══ Recorded data

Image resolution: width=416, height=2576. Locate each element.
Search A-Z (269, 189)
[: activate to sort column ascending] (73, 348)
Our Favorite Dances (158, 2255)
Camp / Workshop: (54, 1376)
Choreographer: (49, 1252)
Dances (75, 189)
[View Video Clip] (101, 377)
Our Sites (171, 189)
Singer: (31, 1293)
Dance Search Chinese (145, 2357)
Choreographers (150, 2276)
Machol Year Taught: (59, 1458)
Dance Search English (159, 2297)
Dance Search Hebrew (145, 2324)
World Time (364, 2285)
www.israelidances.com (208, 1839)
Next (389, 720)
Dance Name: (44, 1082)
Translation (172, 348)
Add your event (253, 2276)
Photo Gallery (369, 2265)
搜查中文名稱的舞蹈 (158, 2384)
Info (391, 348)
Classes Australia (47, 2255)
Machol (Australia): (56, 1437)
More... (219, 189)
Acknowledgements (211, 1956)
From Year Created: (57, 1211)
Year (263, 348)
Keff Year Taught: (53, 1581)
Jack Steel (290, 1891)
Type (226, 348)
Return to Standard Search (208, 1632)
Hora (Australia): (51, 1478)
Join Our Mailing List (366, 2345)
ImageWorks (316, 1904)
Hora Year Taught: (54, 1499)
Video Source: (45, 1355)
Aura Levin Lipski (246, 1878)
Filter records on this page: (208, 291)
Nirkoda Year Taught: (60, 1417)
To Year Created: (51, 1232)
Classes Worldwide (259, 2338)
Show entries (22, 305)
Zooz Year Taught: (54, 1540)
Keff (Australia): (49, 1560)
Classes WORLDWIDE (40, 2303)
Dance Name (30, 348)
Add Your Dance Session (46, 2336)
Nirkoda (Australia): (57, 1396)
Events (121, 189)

════

_Task to complete_
Determine how many lines in the entries above hold the string "Nirkoda", then report that number and nothing further.

_Exercise answer_
2